Schon zwei Tage später, am 1. August erhielt der Pfarrer ein Schreiben der Brandenburgischen Hofrath-Canzley, in dem er aufgefordert wurde, innerhalb von drei Tagen seine Gründe anzugeben, warum er ohne Erlaubnis „… die Predigt und die nachmittägliche Kirchweyh eigenmächtig einzustellen sich unternommen habe“.

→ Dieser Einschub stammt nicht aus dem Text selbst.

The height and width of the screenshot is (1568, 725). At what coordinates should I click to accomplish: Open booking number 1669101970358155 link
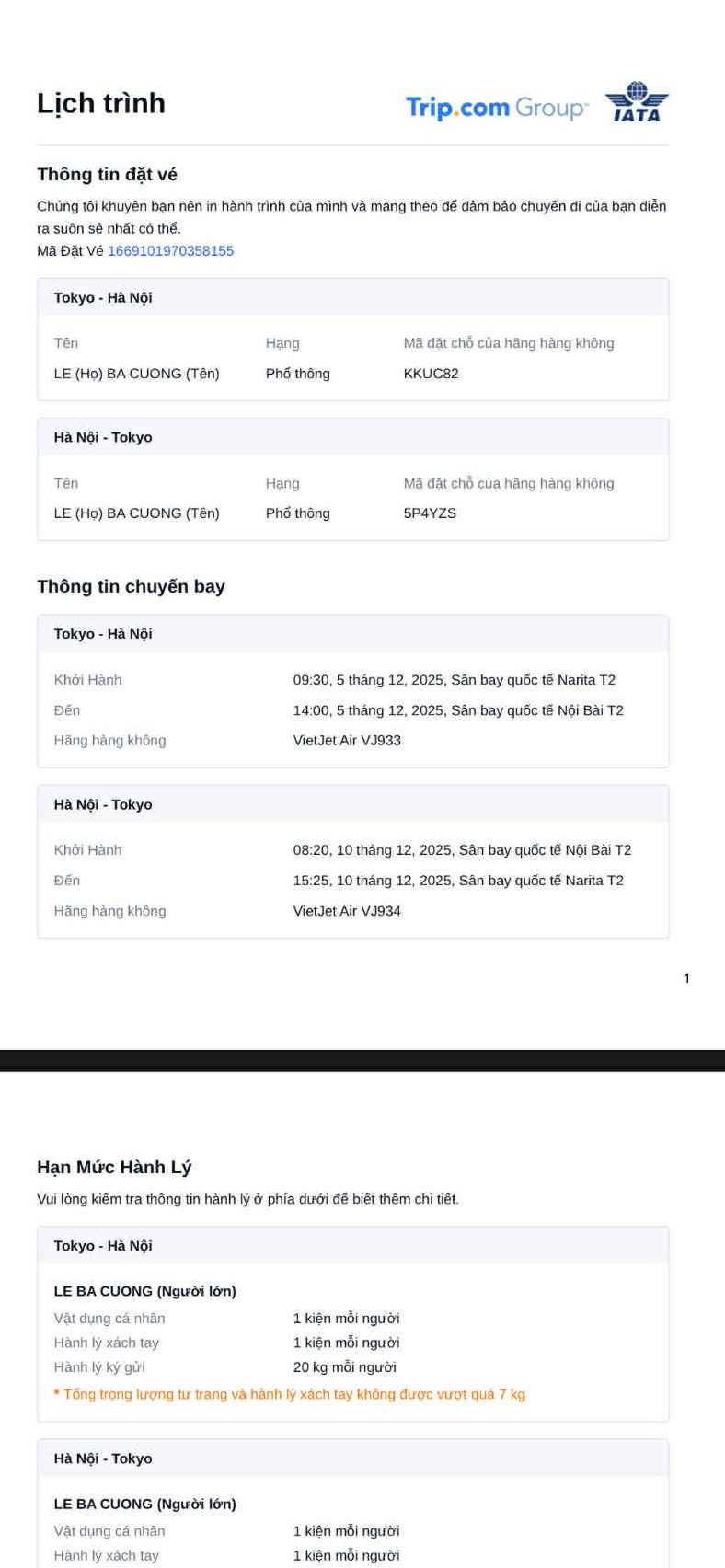point(170,251)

Um es kurz zu machen: Es blieb bei der alten Regelung und, um auch die Gründe des Pfarrers zu würdigen und ihn nicht bloßzustellen, wurde das Richteramt angewiesen „alle ärgerliche Üppigkeiten (am Laurenzitag) abzustellen.“

Wie lange es bei diesem Brauch blieb, ließ sich nicht ermitteln. Irgendwann, wahrscheinlich erst zur Zeit als das Fürstentum Ansbach vom König von Preußen regiert wurde, also nach 1791, kam es dann doch zur Aufhebung des Feiertages am 10. August. Bis heute wird daher der Feiertag, verbunden mit der Kirchweih, am nächstfolgenden Sonntag des eigentlichen Patroziniumstages begangen.

Anmerkung:*
Der im Schreiben des Richters genannte „Tanz auf dem Plan“ war wie der „Kirchweihschutz“ eine Demonstration der Obrigkeit.
Den Kirchweihschutz übernahm die Herrschaft, die die Hochgerichtsbarkeit am Ort hatte, also hier in Roßtal der markgräfliche Richter. Er hatte an diesem Tag das Recht, zur Erhaltung des „Kirchweihfriedens“, auch in die Befugnisse der anderen Grundherren am Ort einzugreifen. Dieses übergreifende Recht endigte am Kirchweihabend. Eine strenge Strafe hatten die zu erwarten, die den Kirchweihfrieden brachen. Die Kirchweih begann mit einem Tanz auf dem „Plan“ – es könnte der Platz vor dem Schloß gewesen sein – durch die Obrigkeit. Erst nach dem Ende dieses Tanzes und dem öffentlichen Ausruf des „Kirchweihfriedens“ durch eine Amtsperson, konnte dann das öffentliche Tanzvergnügen beginnen.
Die geplante Maßnahme des Pfarrers war demnach ein unerlaubter Eingriff in die Rechte des markgräflichen Vertreters am Ort.

Quellen:

* Adolf Rohn: Heimatbuch von Roßtal 1928, S. 20
* Archiv der Evang.-Luth. Pfarrei St. Laurentius, Akte Nr. 270
* Nach Kramer: Geschichtliche Nachrichten zur mittelfränkischen Kirchweih, Bay. Jahrbuch für Volkskunde, 1959


Quelle:
Alfred Steinheimer, St.-Laurentius-Kirche zu Roßtal – Geschichte und Geschichten um die Pfarrei, Roßtal 2001, S. 65 ff.